Nothing but the lines from the one containing "Prisijunk dabar (1340, 57)" through the end of the data should be output, each reproduced exactly.

Dataset entries:
************

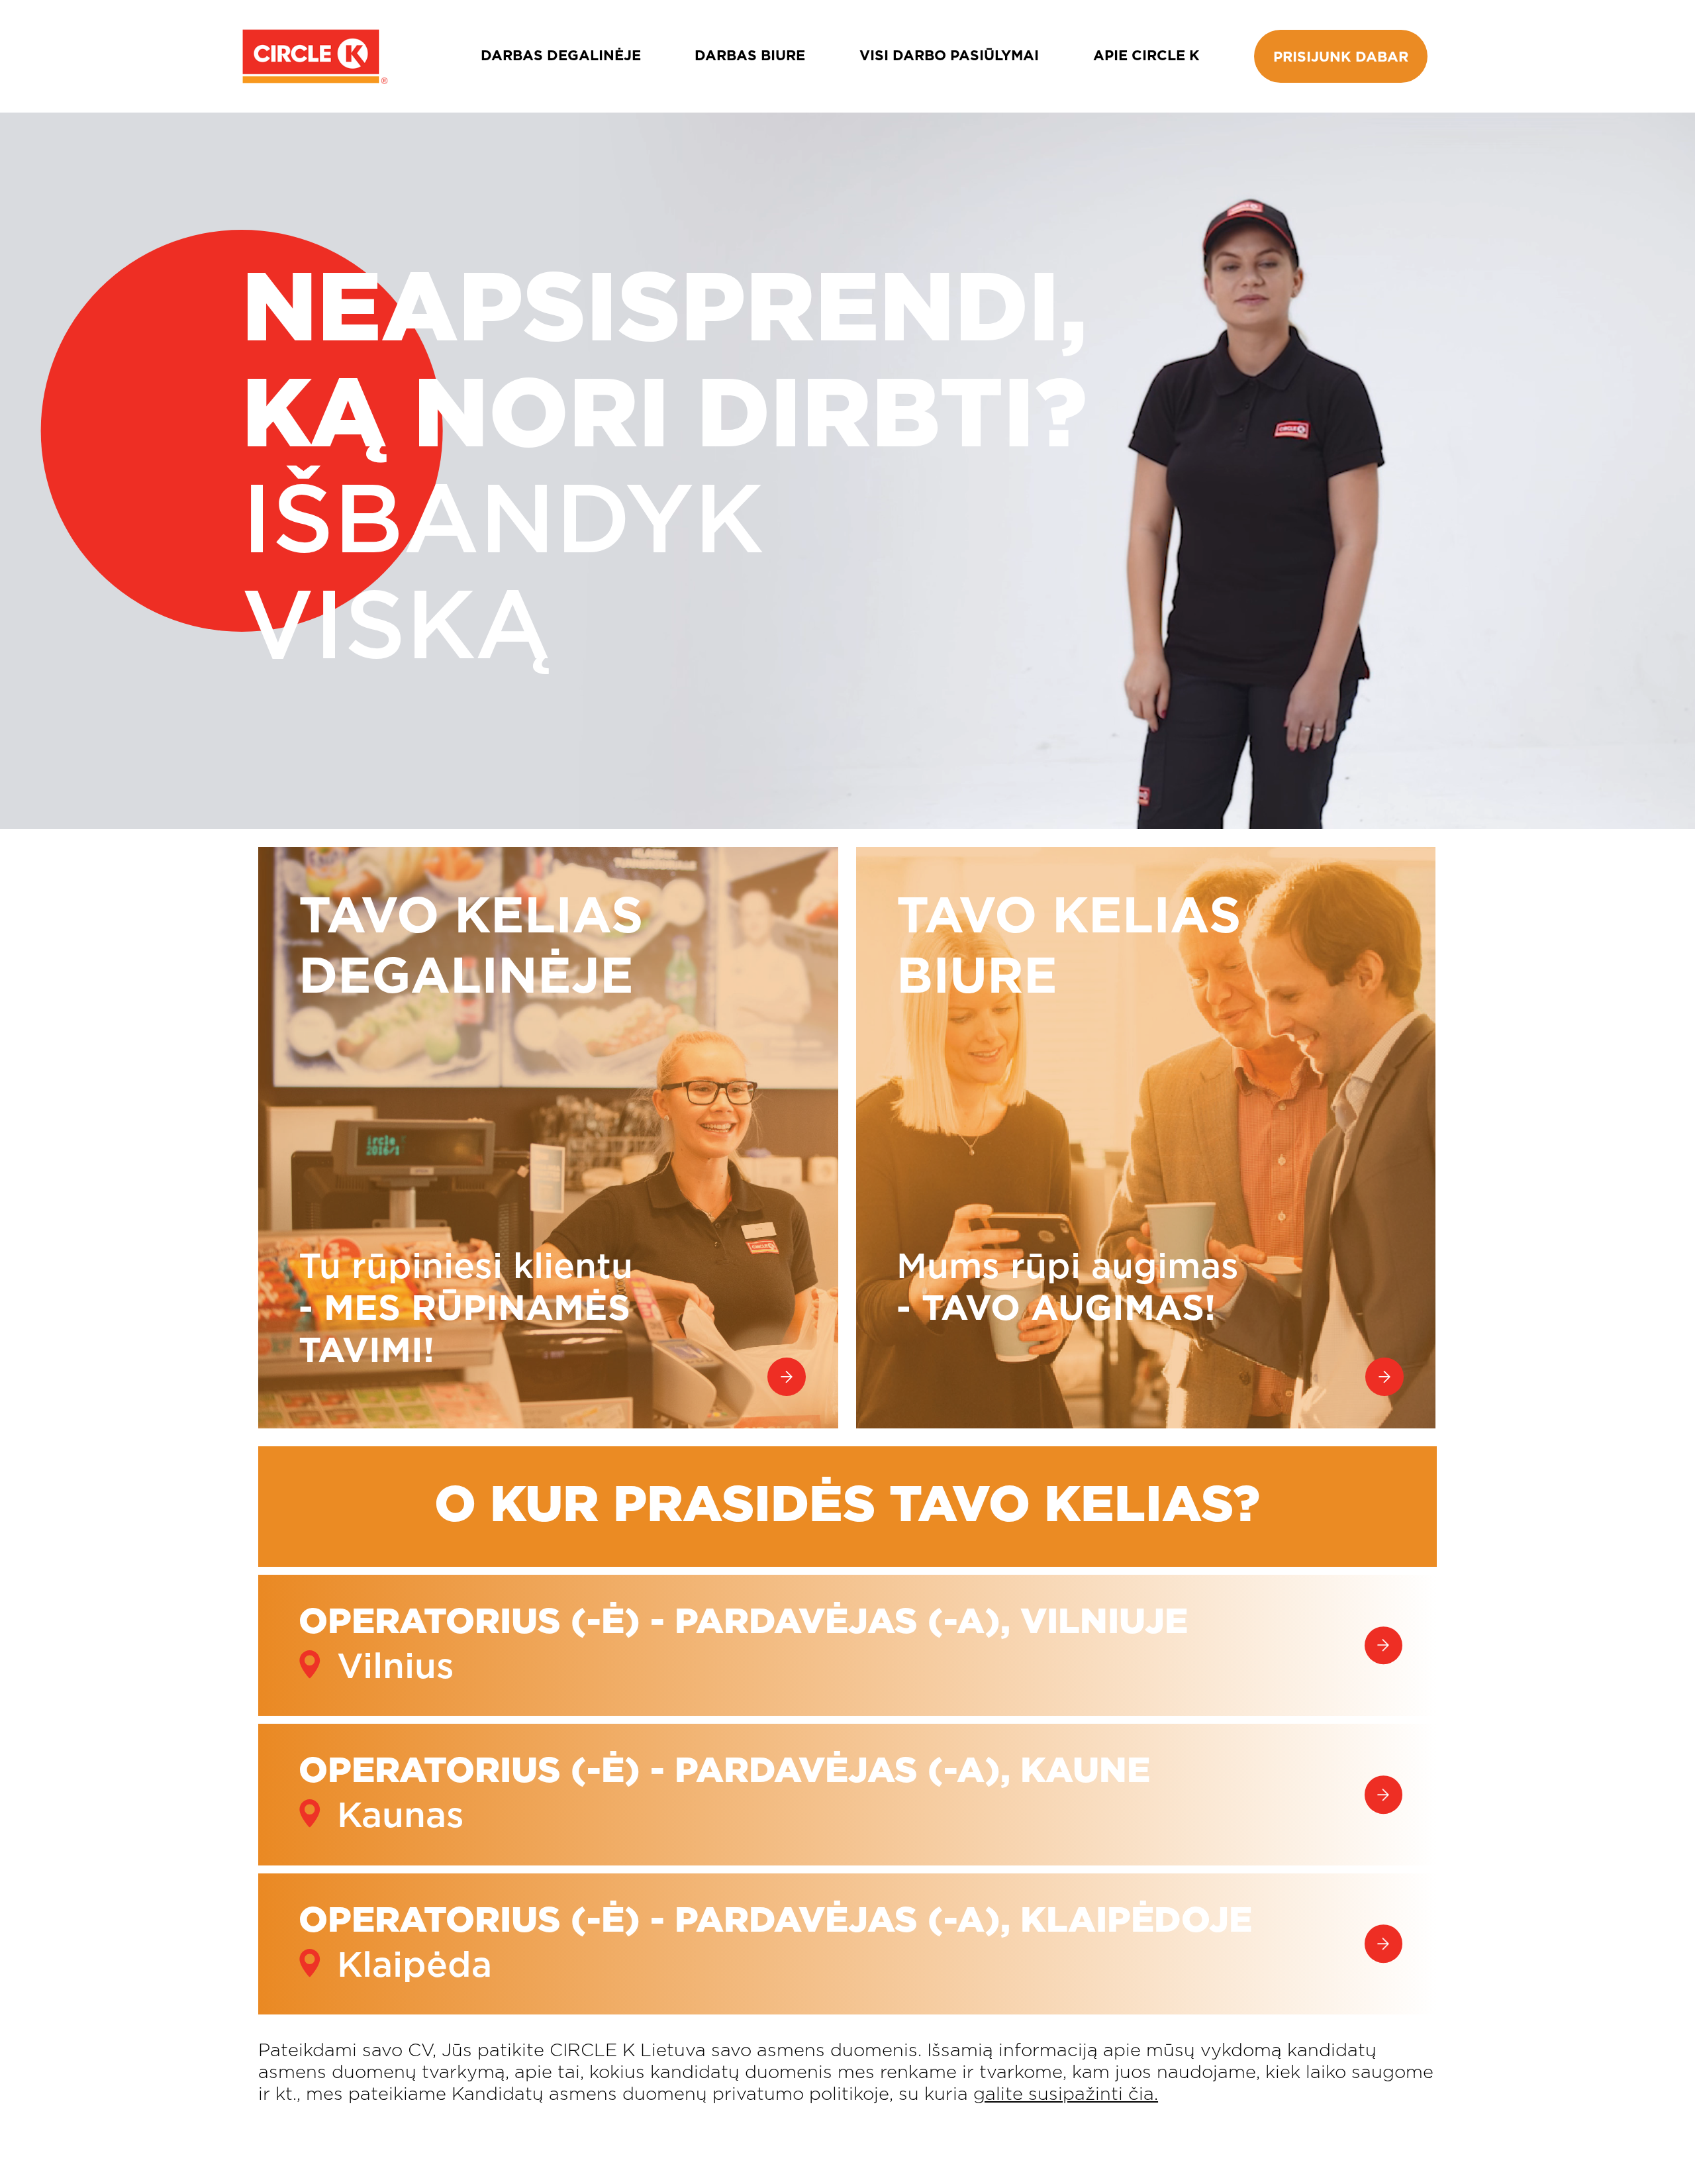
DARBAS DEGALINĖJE (561, 56)
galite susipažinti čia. (1065, 2094)
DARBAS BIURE (750, 56)
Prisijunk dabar (1340, 57)
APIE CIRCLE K (1146, 56)
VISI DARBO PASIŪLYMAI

************

**SOLUTION FOR THIS TASK**.
Prisijunk dabar (1340, 57)
APIE CIRCLE K (1146, 56)
VISI DARBO PASIŪLYMAI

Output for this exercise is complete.